*Document extract*.
Wise Counsel in Friendships

Few people would say they regularly go fishing in the Mariana Trench (the deepest oceanic trench on earth, located in the western Pacific Ocean). After all, an attempt to fish in water whose depth extends beyond thirty-six thousand feet would seem an impossible task. Yet, Proverbs 20:5 teaches us “The purpose in a man’s heart is like deep water, but a man of understanding will draw it out” (ESV). 

When we sit down over coffee with a younger believer or walk with a new mother or advise a confused friend, we are fisherwomen in deep waters. Such a reality sobers us, humbles us, and invites us into deep dependence upon our Triune God. 

In a world where poor advice is cheap and ubiquitous, God invites us to speak words of truth and love (John 1:17). In a world full of saccharine sweet but empty counsel, God commands us to “let no corrupting talk come out of your mouths, but only such as is good for building up, as fits the occasion, that it may give grace to those who hear” (Eph. 4:29 ESV). In a world full of short-sighted advisors, God calls us to give advice which has the eternal as its backdrop (Psalm 90:12). 

A Bit of Advice for Advisors

As we seek to offer wise counsel, these four pieces of advice will serve us well as advisors. 

1. Remember that your friends ultimately need the God of all wisdom, not your wisdom, so pray often.

It can be easy as advisors to lean upon our own understanding or experiences; however, the Scriptures bid us to point those who are seeking advice to trust in the Lord with all their hearts, not to trust in us or our experiences (Prov. 3:3–5). When people come to us for advice, it can be tempting to want to fix the problem, answer the conundrum, or untie the knot ourselves. However, to be wise counselors, we must learn to receive and accept the tensions into which we are stepping. 

When people ask for my advice, I have learned to bite my lip and listen long before I speak. And when I do speak, the first thing I want to say is, “Why don’t we start by asking the Lord for His wisdom as James invites us in James 1:5.” As regularly as possible throughout the ongoing conversation, stop and ask God for wisdom together. This helps to continually detach the advisee from your wisdom and back onto the God of all wisdom. A posture of prayer places both advisor and advisee in humble dependence with open hands and uplifted eyes (Psalm 123:1). 

2. Remember that hearts are deep waters, so ask questions. 

James reminded the early church to be quick to listen and slow to speak (James 1:19) and His advice still stands for us today. When people come to us for advice, they are asking for other sets of eyes to help them see their problem or situation from different angles. They are bravely and humbly admitting their blind spots and biases and, in a sense, asking to borrow your eyes. We can help them to see from other perspectives and angles by asking insightful and probing questions gently. Consider asking some of the following questions:

  • What information do you need to gather to make a wise decision? What is the timetable for this decision?
  • Whose voices are loudest in your life right now concerning this decision? How can the voice of the Lord (as known from the Word of God) become the loudest?

*Entries*.
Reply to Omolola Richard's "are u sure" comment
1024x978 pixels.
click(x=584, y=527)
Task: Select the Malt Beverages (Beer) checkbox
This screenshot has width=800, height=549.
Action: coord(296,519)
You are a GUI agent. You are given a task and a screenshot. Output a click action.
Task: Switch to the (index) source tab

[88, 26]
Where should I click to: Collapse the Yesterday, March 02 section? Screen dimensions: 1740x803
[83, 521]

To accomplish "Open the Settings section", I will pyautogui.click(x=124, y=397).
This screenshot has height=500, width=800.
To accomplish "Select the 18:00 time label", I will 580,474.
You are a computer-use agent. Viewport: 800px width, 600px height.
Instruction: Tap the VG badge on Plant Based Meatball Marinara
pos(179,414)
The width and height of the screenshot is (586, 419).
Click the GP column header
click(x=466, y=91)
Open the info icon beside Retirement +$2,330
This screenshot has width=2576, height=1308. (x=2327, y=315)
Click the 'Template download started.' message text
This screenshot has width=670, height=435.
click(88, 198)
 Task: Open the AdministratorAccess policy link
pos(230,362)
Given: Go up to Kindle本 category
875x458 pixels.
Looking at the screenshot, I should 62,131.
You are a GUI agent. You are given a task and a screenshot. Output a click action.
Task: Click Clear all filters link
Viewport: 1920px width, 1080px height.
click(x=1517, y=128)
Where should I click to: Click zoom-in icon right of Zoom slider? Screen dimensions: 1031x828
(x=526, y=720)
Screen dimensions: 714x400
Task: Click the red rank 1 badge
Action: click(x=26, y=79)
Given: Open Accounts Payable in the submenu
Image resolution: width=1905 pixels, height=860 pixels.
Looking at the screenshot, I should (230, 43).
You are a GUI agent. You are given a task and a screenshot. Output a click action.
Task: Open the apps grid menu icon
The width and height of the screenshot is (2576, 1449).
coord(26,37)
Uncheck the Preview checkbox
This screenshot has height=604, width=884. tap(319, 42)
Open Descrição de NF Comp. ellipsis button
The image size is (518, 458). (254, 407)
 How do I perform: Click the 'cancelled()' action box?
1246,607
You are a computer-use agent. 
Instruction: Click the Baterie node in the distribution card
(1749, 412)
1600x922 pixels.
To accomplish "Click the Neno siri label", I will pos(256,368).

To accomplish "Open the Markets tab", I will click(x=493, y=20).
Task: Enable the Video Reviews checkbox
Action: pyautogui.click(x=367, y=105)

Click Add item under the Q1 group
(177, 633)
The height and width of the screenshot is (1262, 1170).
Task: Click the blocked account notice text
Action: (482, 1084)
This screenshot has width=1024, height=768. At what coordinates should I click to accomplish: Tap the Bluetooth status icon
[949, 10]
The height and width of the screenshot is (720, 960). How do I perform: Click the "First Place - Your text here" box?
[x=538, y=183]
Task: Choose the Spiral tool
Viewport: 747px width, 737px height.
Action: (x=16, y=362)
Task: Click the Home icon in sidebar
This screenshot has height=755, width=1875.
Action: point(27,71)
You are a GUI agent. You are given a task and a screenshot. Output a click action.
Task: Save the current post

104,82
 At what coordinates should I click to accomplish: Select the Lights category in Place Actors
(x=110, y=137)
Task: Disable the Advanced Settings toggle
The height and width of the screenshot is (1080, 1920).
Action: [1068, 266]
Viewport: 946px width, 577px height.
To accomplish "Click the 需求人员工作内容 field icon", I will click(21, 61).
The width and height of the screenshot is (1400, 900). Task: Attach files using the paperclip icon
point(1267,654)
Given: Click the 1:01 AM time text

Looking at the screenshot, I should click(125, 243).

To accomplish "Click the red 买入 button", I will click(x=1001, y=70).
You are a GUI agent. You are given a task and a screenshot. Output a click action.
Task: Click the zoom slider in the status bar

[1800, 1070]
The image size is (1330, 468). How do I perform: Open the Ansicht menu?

*Exercise task*.
Translate this sentence from the piece on wise counsel in friendships into Spanish: "Such a reality sobers us, humbles us, and invites us into deep dependence upon our Triune God."

*Task response*.
Tal realidad nos infunde sobriedad, nos humilla y nos invita a una profunda dependencia de nuestro Dios trino.